**SUPPLIED ENTRIES:**
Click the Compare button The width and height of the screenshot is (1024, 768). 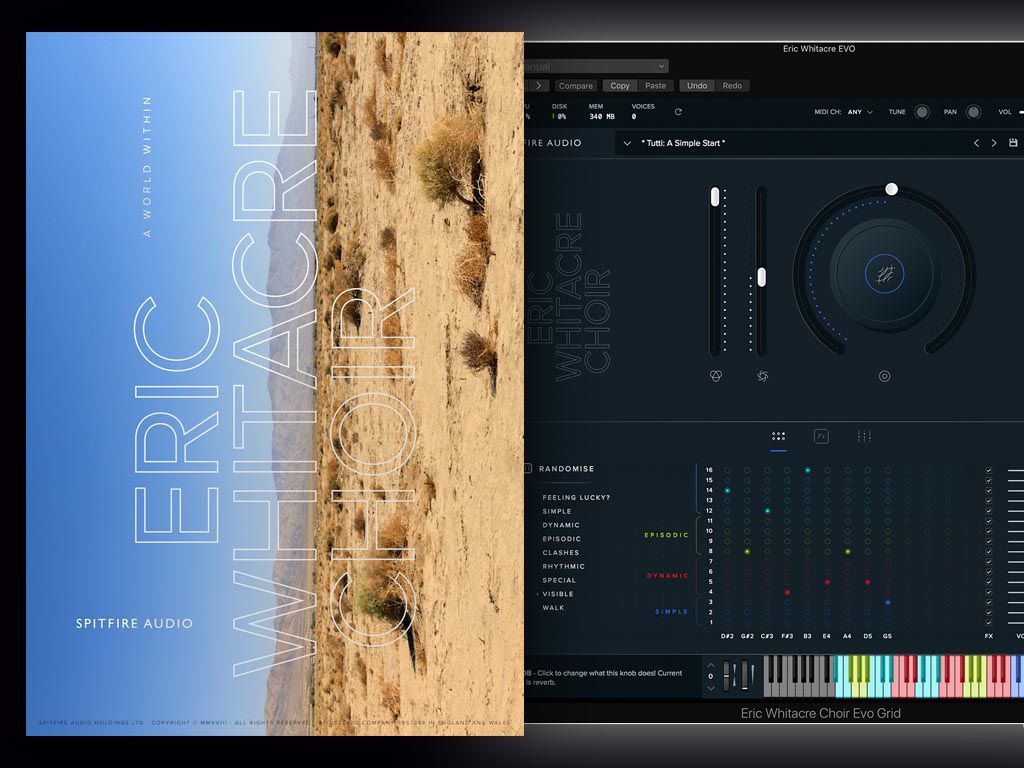575,86
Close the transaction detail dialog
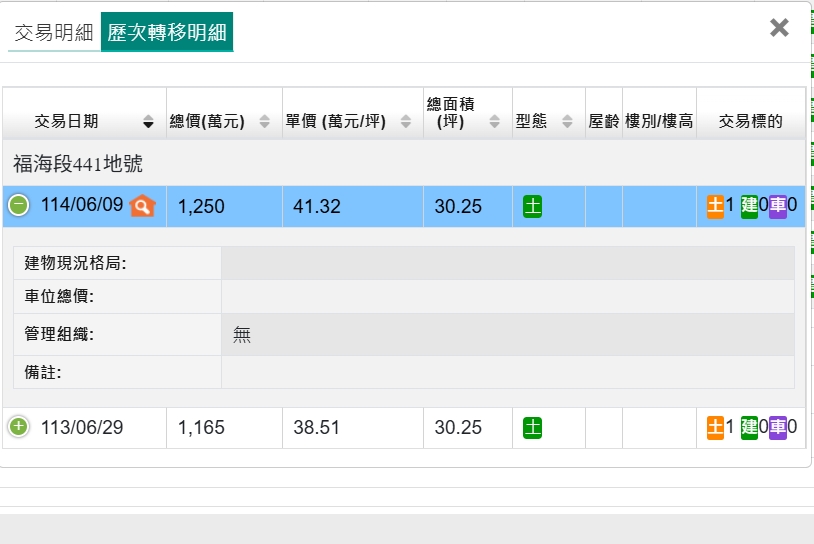 coord(779,28)
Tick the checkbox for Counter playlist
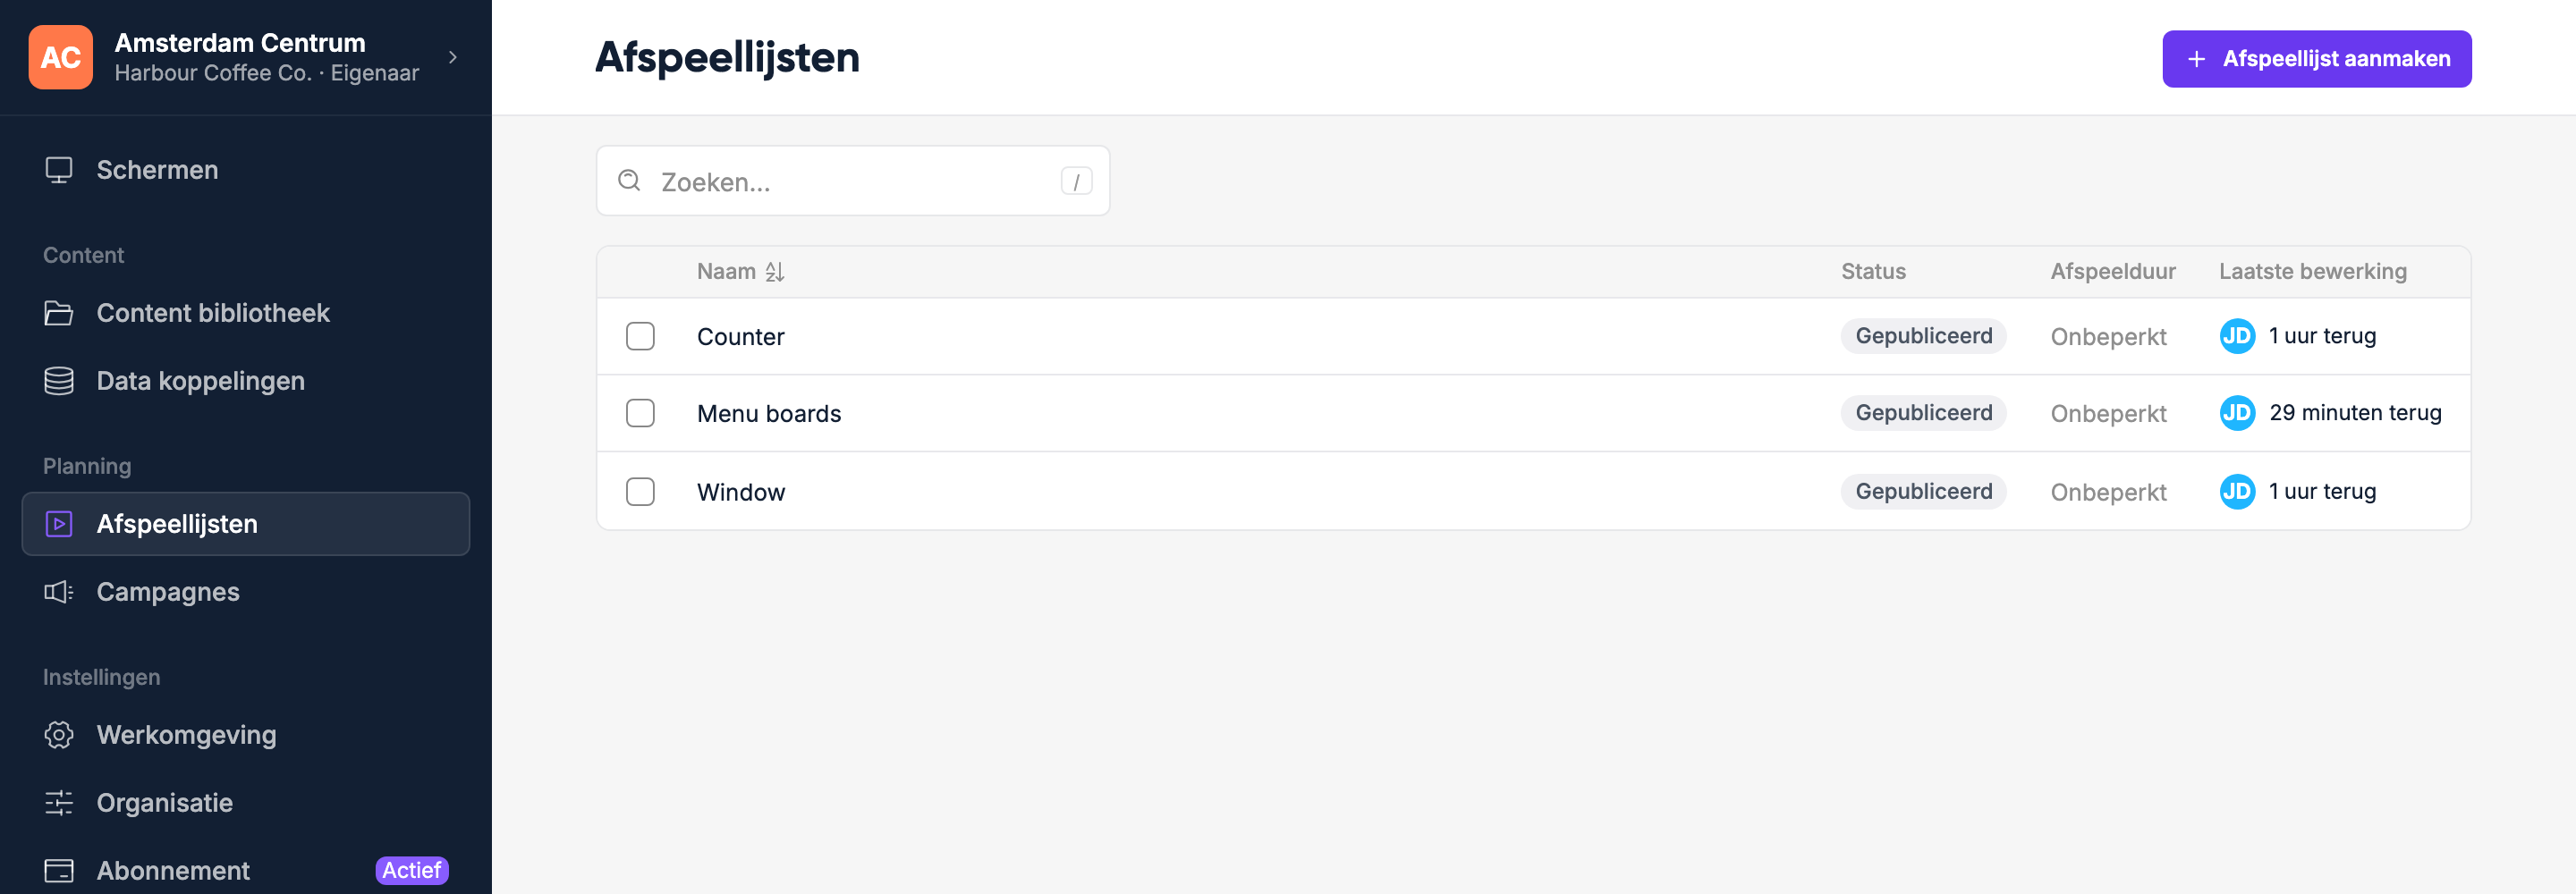2576x894 pixels. click(640, 336)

**PROBLEM:**
Copy out every line of the material above that contains the string "checkbox", matching case exactly.

**RESPONSE TO THE EXERCISE:**
Tick the checkbox for Counter playlist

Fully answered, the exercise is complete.